■ PROVIDED ENTRIES

______

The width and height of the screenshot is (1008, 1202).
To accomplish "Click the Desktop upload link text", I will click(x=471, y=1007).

______

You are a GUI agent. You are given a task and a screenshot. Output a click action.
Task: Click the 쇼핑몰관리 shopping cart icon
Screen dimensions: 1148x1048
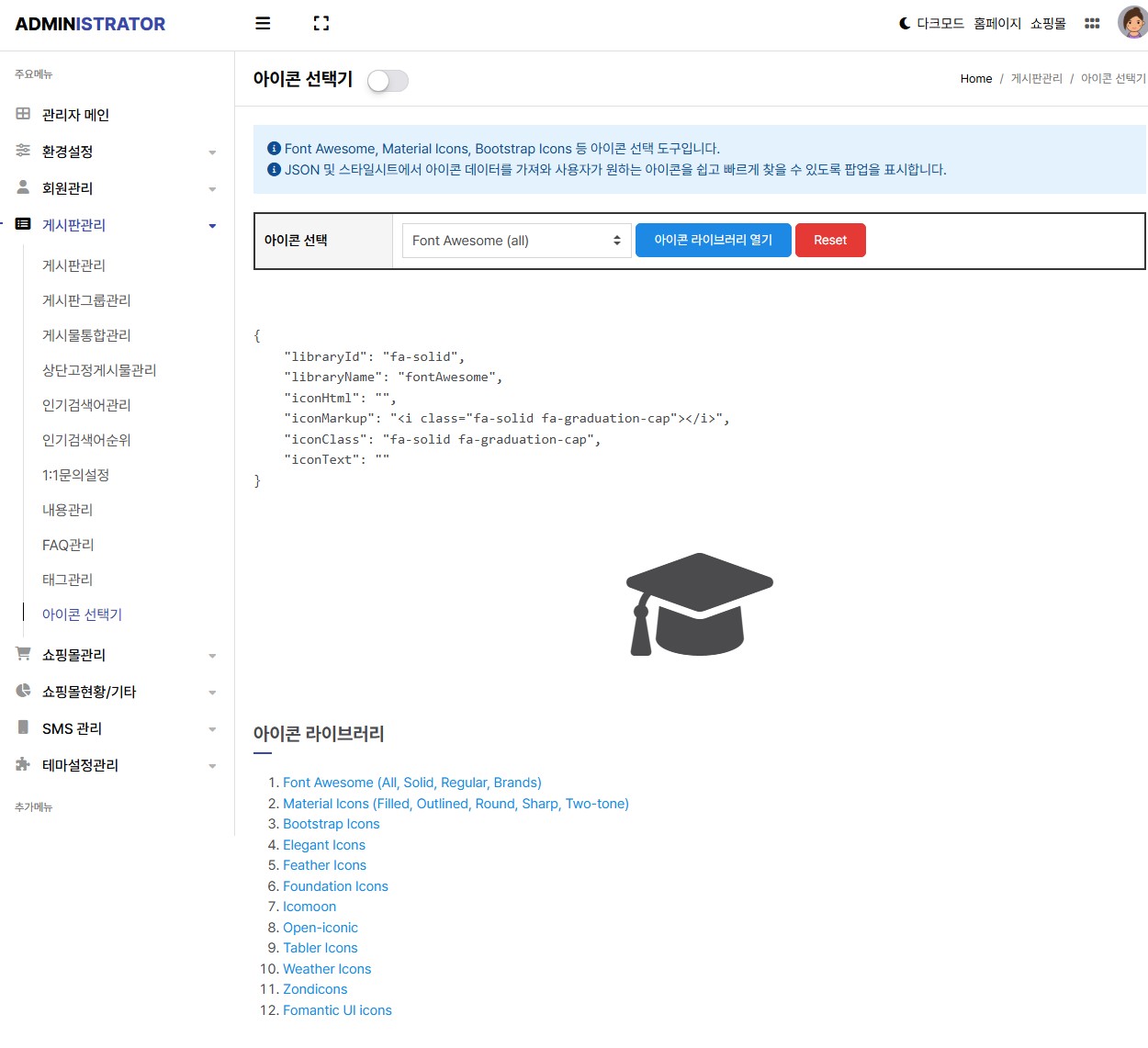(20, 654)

______

Reproduce every line of the material above that has the string "screenshot".

The width and height of the screenshot is (1008, 1202).
You are a GUI agent. You are given a task and a screenshot. Output a click action.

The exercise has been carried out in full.